Les escribo porque tengo una duda importante. Estoy intentando hacer un medidor de velocidad de propagación de sonido, y para esto lo que quiero calcular es el tiempo de vuelo de un pulso acústico.
Estuve leyendo bastante sobre los temas acerca transductores ultrasónicos en el foro y me encontré con que muchos lo utilizan para medir distancias... así que a priori lo que yo quiero medir debería ser posible si reflejo la señal en una distancia conocida. 
Compré un emisor 40T10 y un receptor 40R10 cuya frecuencia de trabajo es 40kHz. La duda es acerca de como generar los 40kHz ya que no cuento con un osciloscopio. La idea por el momento era tampoco armar un circuito, sino mas bien poder emitir un pulso con la PC y que el pulso reflejado sea captado nuevamente por la PC para su posterior análisis. Esto que planteo es posible?? Puedo conectar los dos transductores a la salida y la entrada de la placa de audio de la computadora y que funcionen?? La señal y su posterior análisis tengo pensado hacerlo en MatLab.
Bueno, espero haber sido mas o menos claro con la consulta.
Desde ya muchas gracias.
Saludos!


----------



## detrakx (Mar 18, 2013)

Hola Balbusero, con respecto a las interfaces de audio estas responden hasta los 20Khz. De ahi para arriba entramos en el ultrasonido. (no audible). 

Se me ocurren 2 cosas

1era  simple y sencillo. 
Armar algun oscilador con operacionales, tambien es factible usar un NE555 y calcular los valores para generar los 40Khz. Luego pasar por una etapa amplificadora/ adaptadora de impedancia que se adecue la señal para conectar los sensores.

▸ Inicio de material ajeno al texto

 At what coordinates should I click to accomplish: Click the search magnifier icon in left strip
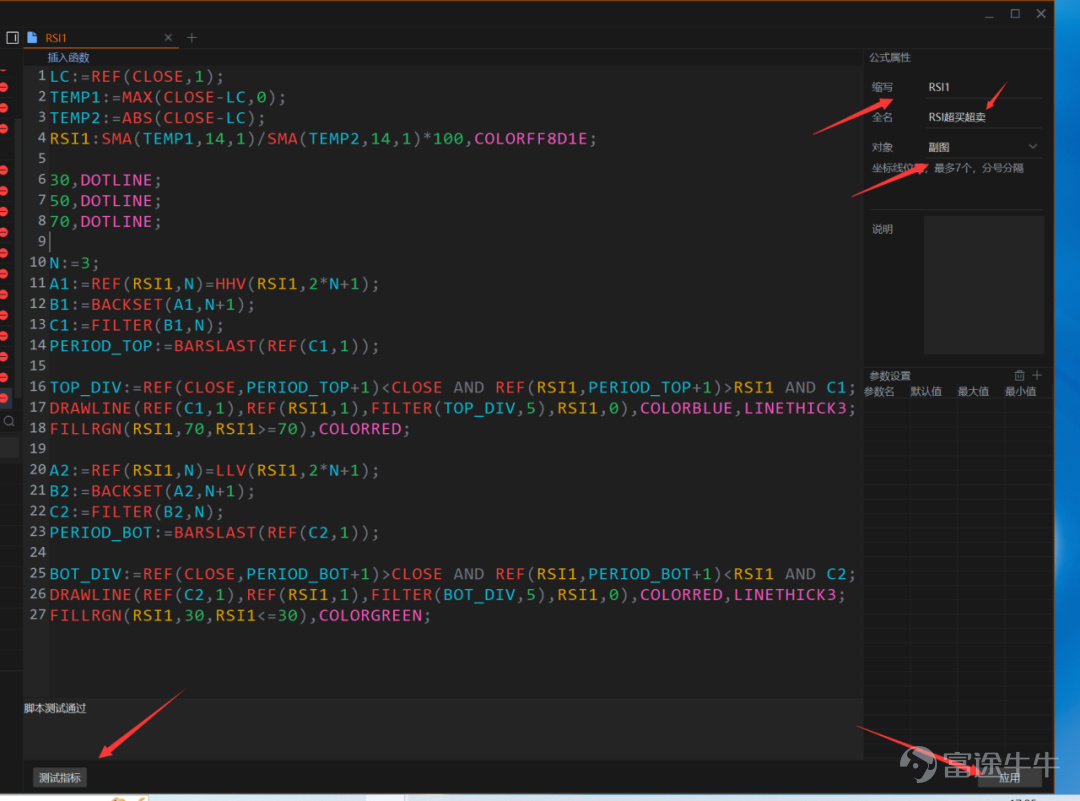9,421
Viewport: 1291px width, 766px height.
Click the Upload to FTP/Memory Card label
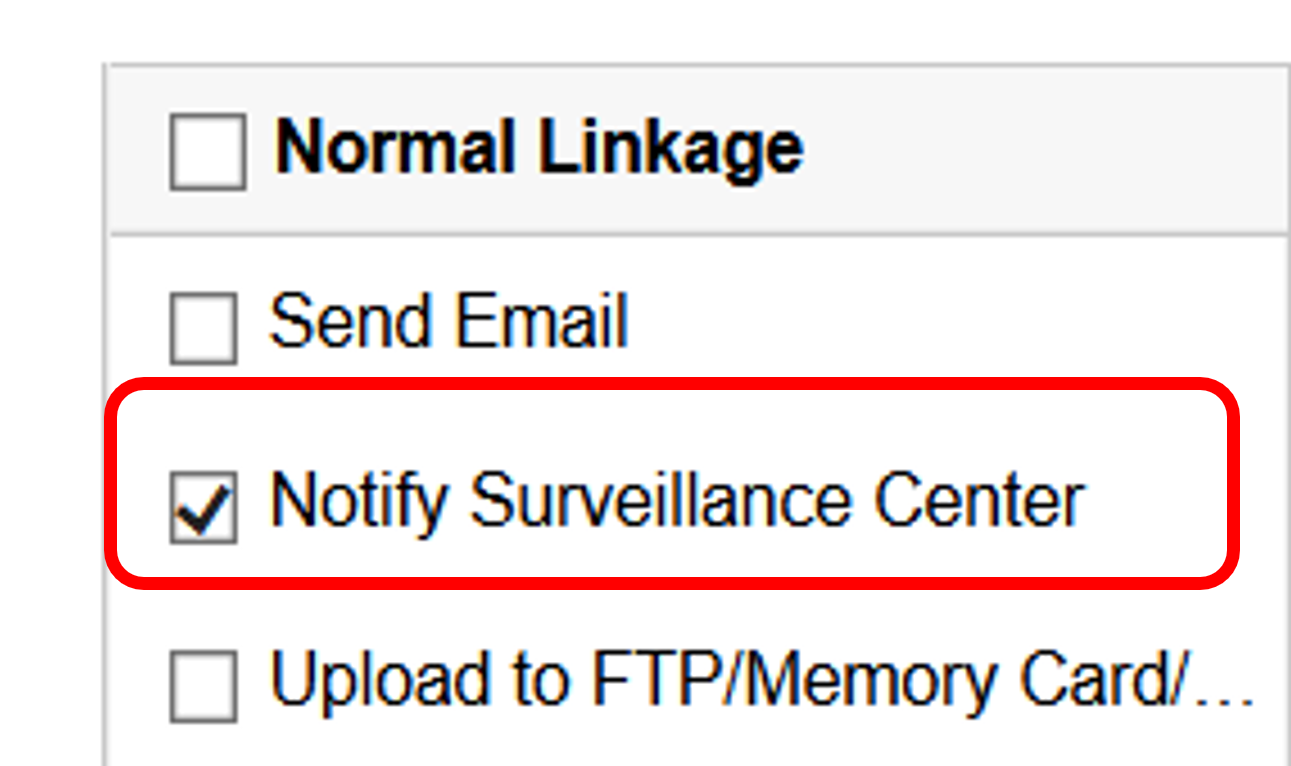point(760,680)
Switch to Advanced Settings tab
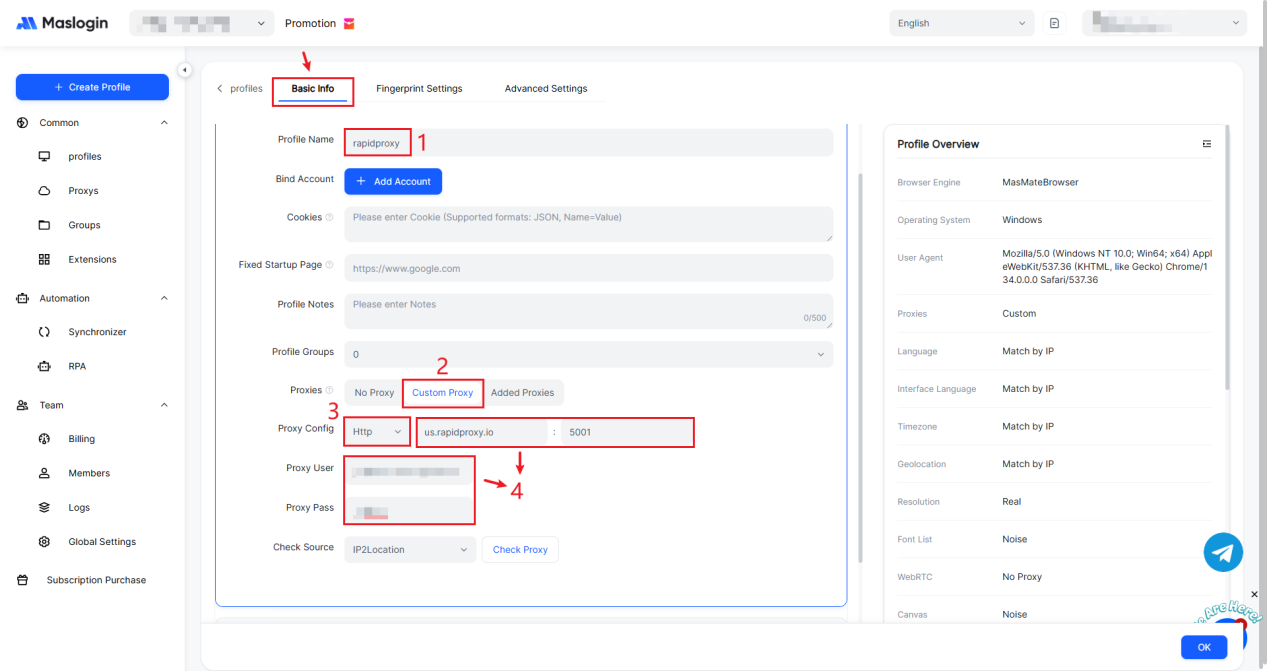Viewport: 1267px width, 671px height. pos(545,89)
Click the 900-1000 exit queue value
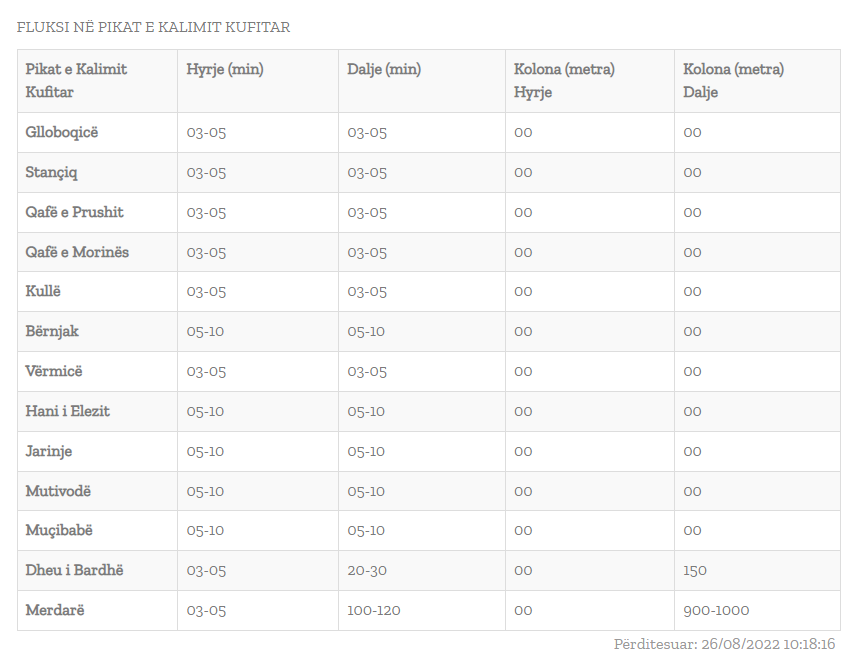Image resolution: width=851 pixels, height=664 pixels. point(716,610)
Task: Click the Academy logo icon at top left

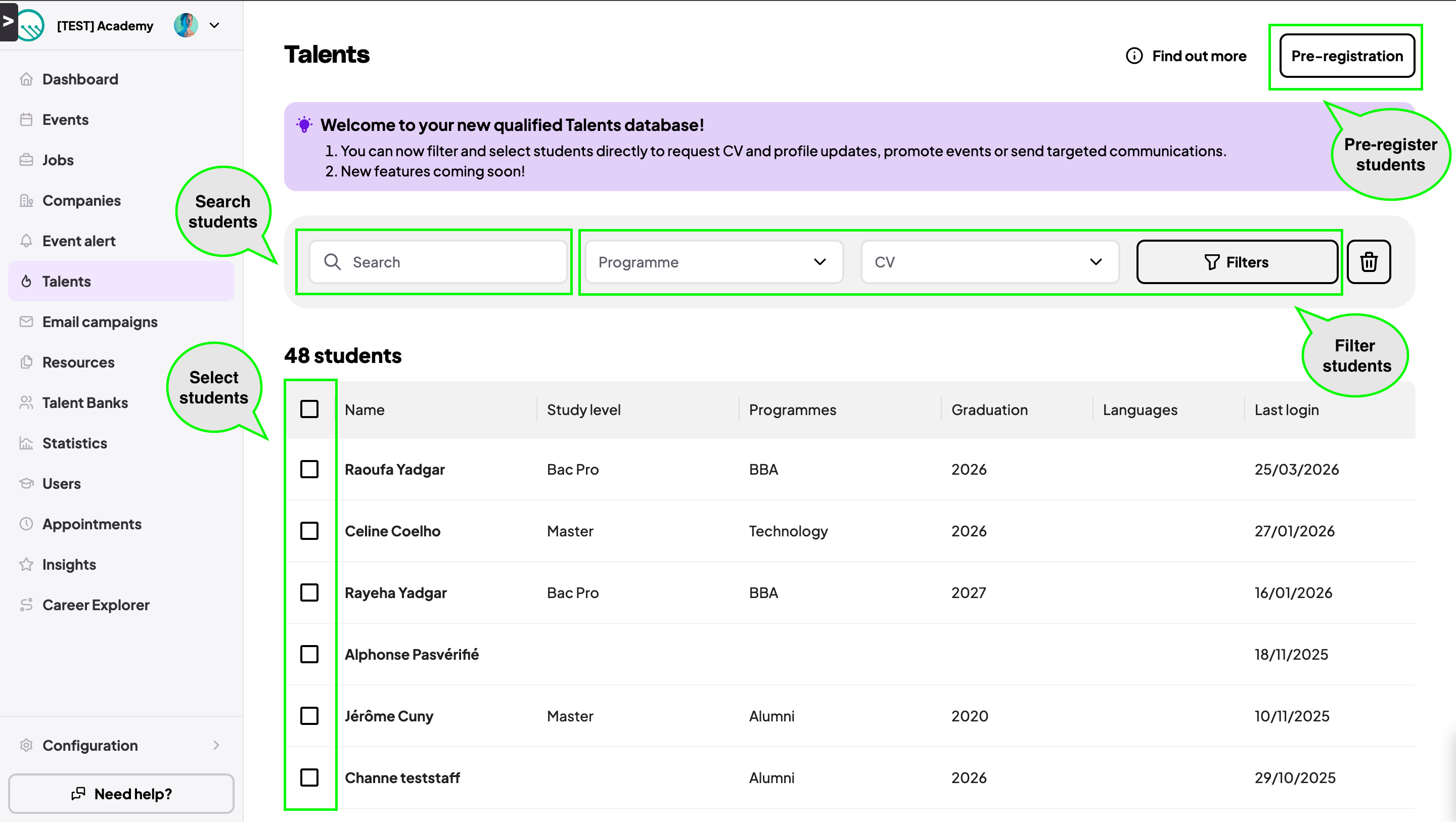Action: 31,25
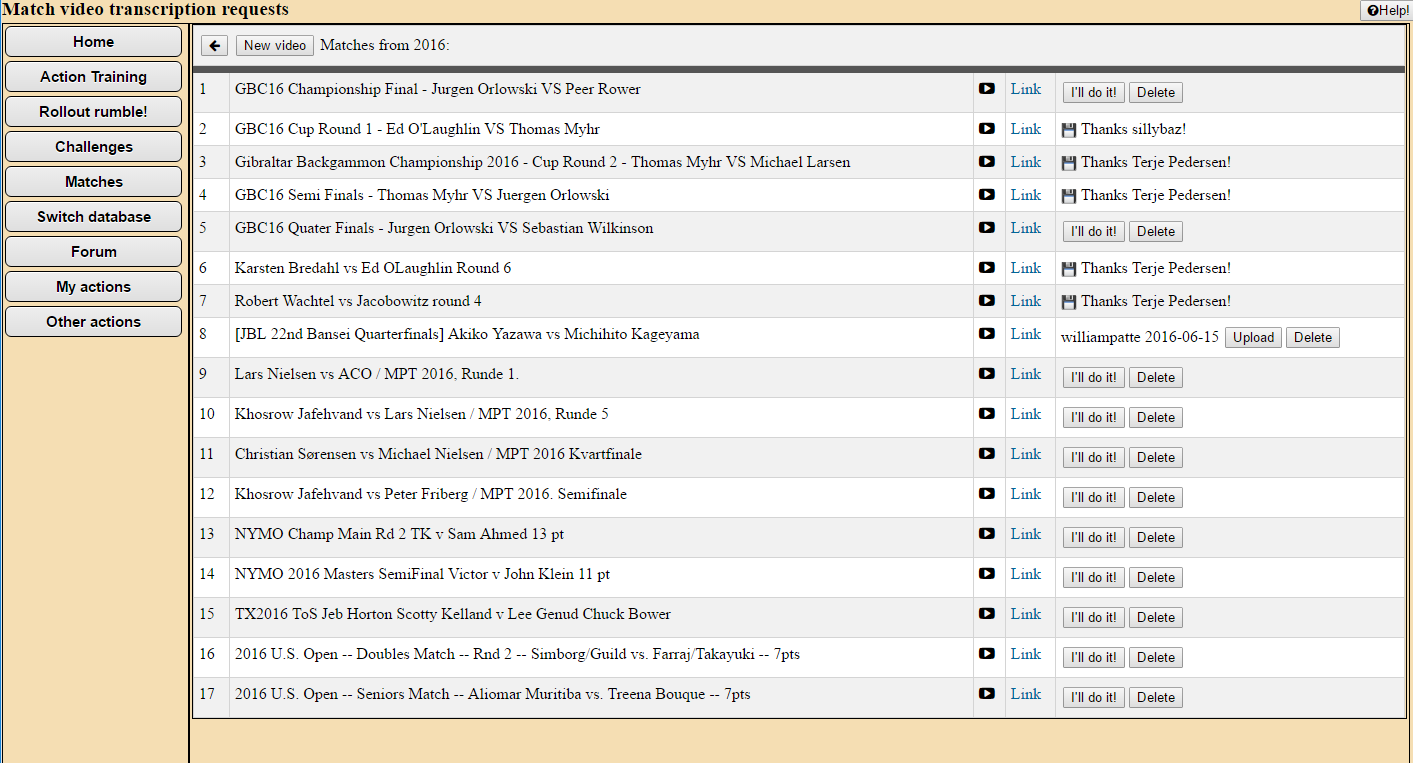Open the Forum sidebar item
Viewport: 1413px width, 763px height.
click(x=93, y=252)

2da Salir con una señal de un generador de onda desde la pc de 20Khz e utilizar un mutliplicador de frecuencia.

- Para los 2 casos se podria utilizar un frecuencimetro para medir.
- Para el 2do caso, el multiplicador .Si utilizas una frecuencia de 20Khz tendrias que obtener los 40Khz exactos. Eso creo, 

Saludos.


----------



## balbusero (Mar 20, 2013)

detrakx, muchas gracias voy a ver que onda con las dos opciones que me diste a ver que puedo hacer.
Saludos


----------